● Problem description: Return the following lines word for word, leaving out the pictures.

● Data provided:

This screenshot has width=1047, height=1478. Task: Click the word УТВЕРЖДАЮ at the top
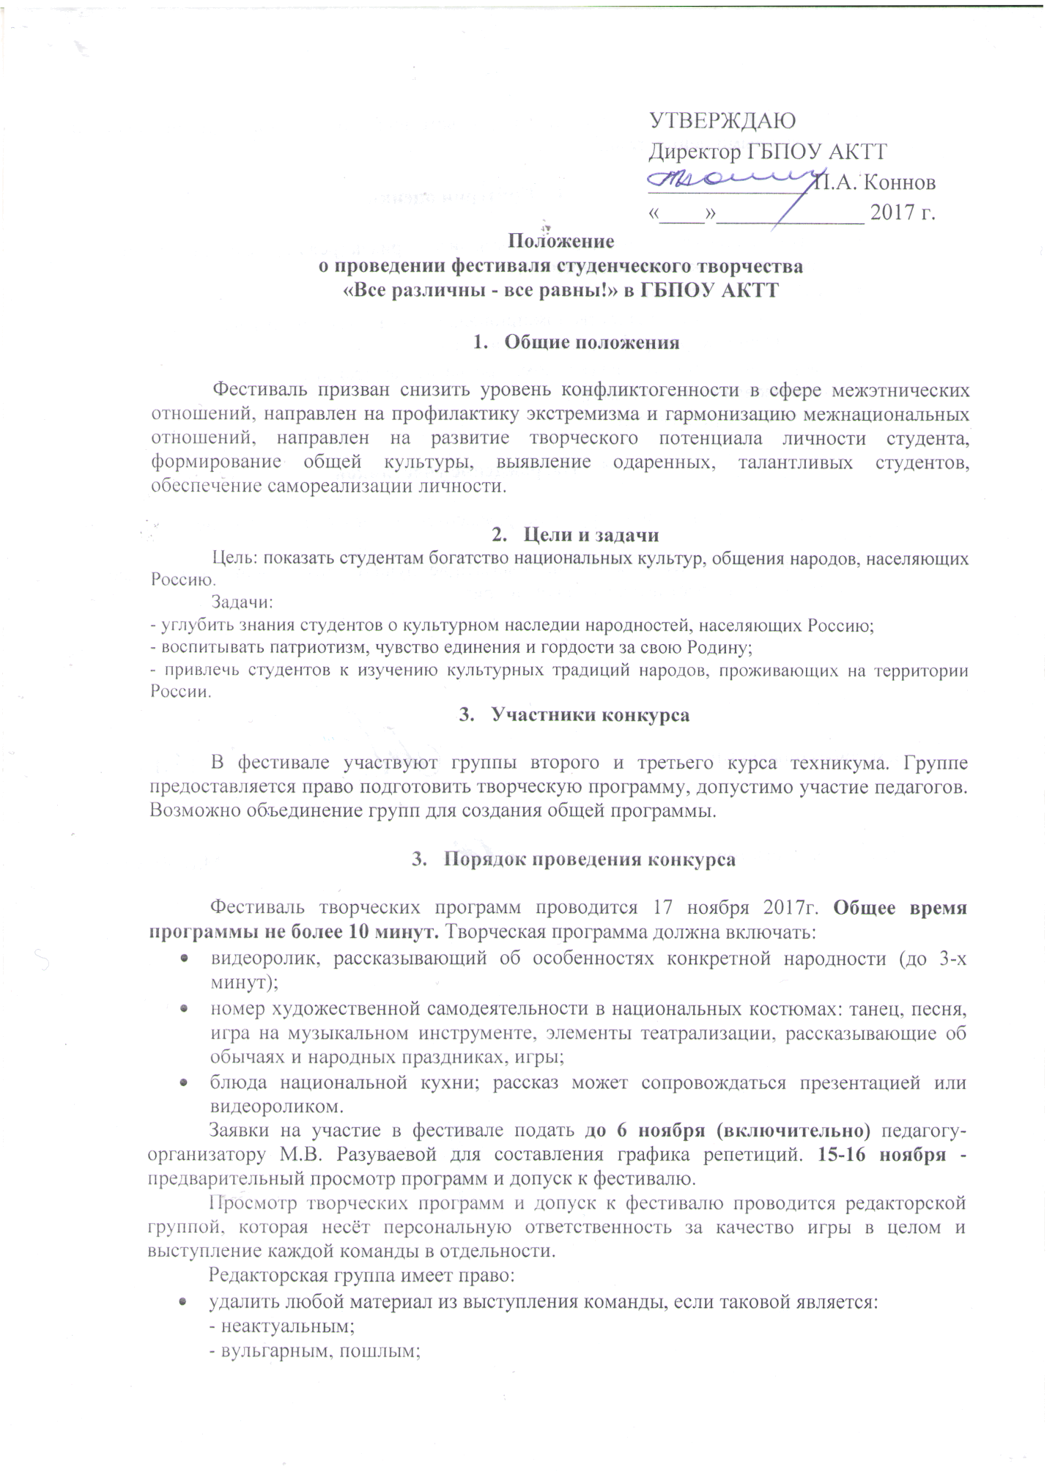click(x=722, y=120)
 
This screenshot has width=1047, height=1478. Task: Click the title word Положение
click(x=561, y=240)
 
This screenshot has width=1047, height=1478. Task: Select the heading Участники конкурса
click(x=591, y=714)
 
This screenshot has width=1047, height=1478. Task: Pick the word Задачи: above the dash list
click(x=242, y=602)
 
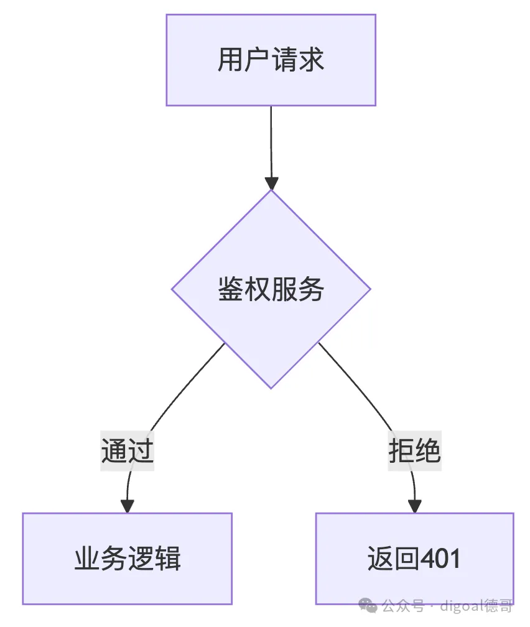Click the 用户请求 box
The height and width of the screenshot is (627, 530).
point(271,60)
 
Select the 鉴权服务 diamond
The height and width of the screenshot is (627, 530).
point(271,289)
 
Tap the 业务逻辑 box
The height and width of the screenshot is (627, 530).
point(128,558)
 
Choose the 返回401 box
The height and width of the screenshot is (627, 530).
point(414,558)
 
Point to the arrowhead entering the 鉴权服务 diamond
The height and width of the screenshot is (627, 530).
point(271,183)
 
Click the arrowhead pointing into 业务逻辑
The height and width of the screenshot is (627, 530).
point(128,505)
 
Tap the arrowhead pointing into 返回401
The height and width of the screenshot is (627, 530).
point(414,505)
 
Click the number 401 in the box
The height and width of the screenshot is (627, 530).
point(440,559)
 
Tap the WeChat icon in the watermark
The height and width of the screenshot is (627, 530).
point(368,605)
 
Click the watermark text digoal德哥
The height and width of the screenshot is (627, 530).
point(477,605)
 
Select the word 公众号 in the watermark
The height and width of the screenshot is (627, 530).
point(403,605)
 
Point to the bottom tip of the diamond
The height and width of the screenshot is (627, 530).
point(271,388)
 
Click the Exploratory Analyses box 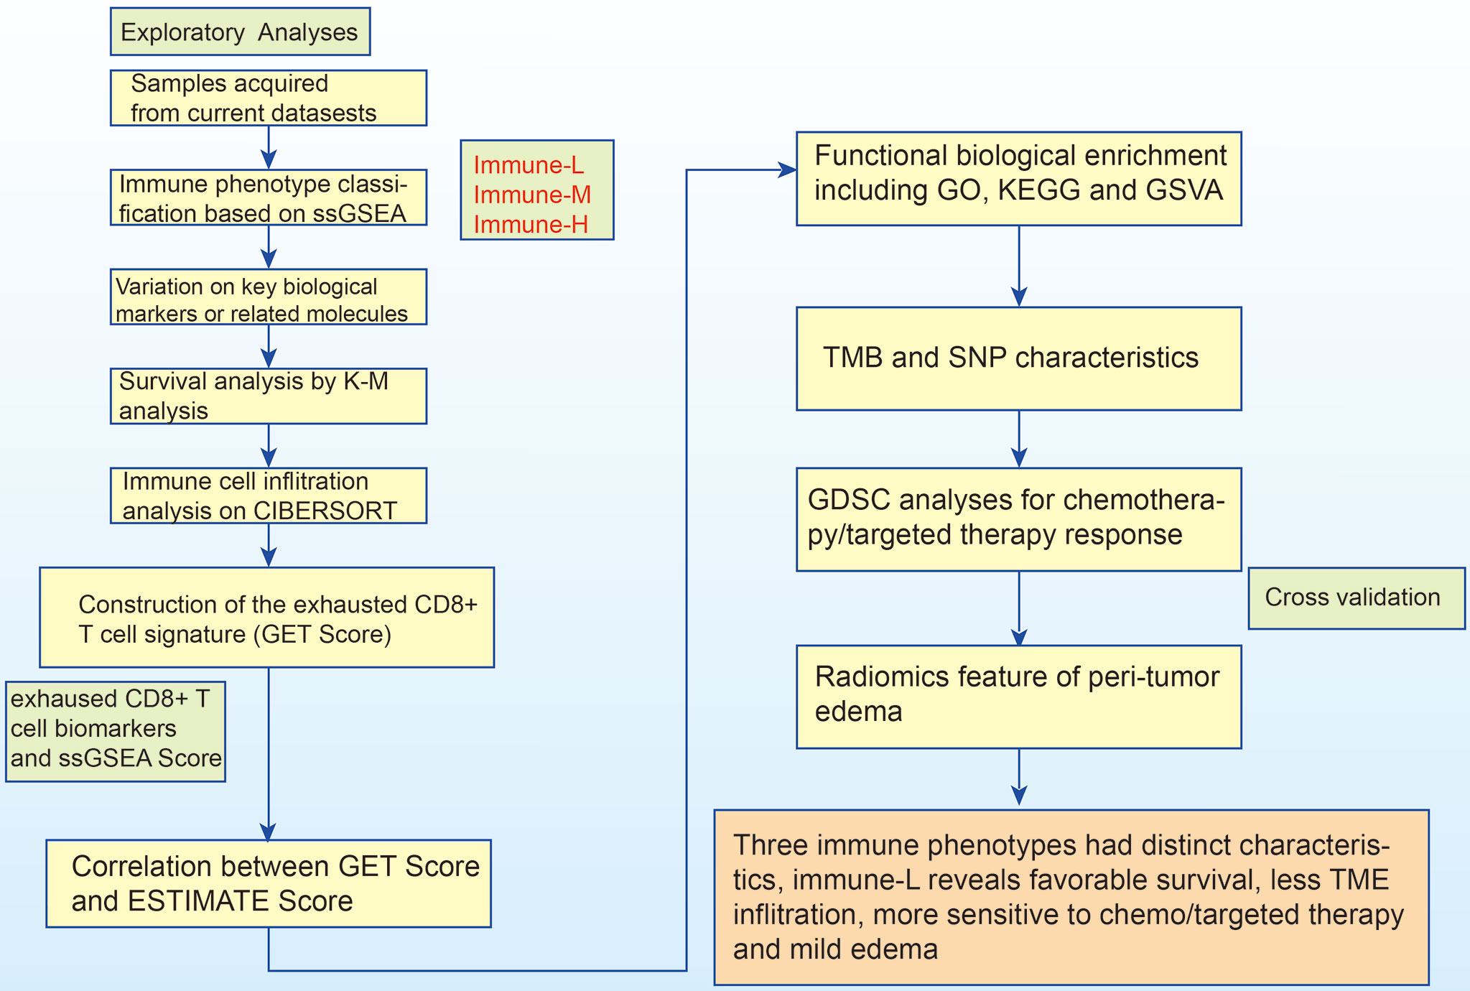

● Task answer:
This screenshot has width=1047, height=1478. Task: Click the word УТВЕРЖДАЮ at the top
click(x=722, y=120)
 
This screenshot has width=1047, height=1478. Task: Click the title word Положение
click(x=561, y=240)
 
This screenshot has width=1047, height=1478. Task: Select the heading Участники конкурса
click(x=591, y=714)
 
This screenshot has width=1047, height=1478. Task: Pick the word Задачи: above the dash list
click(x=242, y=602)
 
Click the 用户请求 box
The height and width of the screenshot is (627, 530).
point(271,60)
 
Select the 鉴权服务 diamond
The height and width of the screenshot is (627, 530).
point(271,289)
 
Tap the 业务逻辑 box
The height and width of the screenshot is (627, 530).
point(128,558)
 
Choose the 返回401 box
The height and width of the screenshot is (627, 530).
point(414,558)
 
Point to the arrowhead entering the 鉴权服务 diamond
The height and width of the screenshot is (627, 530).
point(271,183)
 
Click the arrowhead pointing into 业务逻辑
The height and width of the screenshot is (627, 530).
point(128,505)
 
Tap the arrowhead pointing into 返回401
The height and width of the screenshot is (627, 530).
point(414,505)
 
Click the number 401 in the box
The height and width of the screenshot is (627, 530).
point(440,559)
 
Tap the WeChat icon in the watermark
The height and width of the screenshot is (627, 530).
point(368,605)
 
Click the watermark text digoal德哥
The height and width of the screenshot is (627, 530).
point(477,605)
 
Select the word 公众号 in the watermark
The height and width of the screenshot is (627, 530).
point(403,605)
 
Point to the bottom tip of the diamond
The height and width of the screenshot is (627, 530).
point(271,388)
 
Click the Exploratory Analyses box 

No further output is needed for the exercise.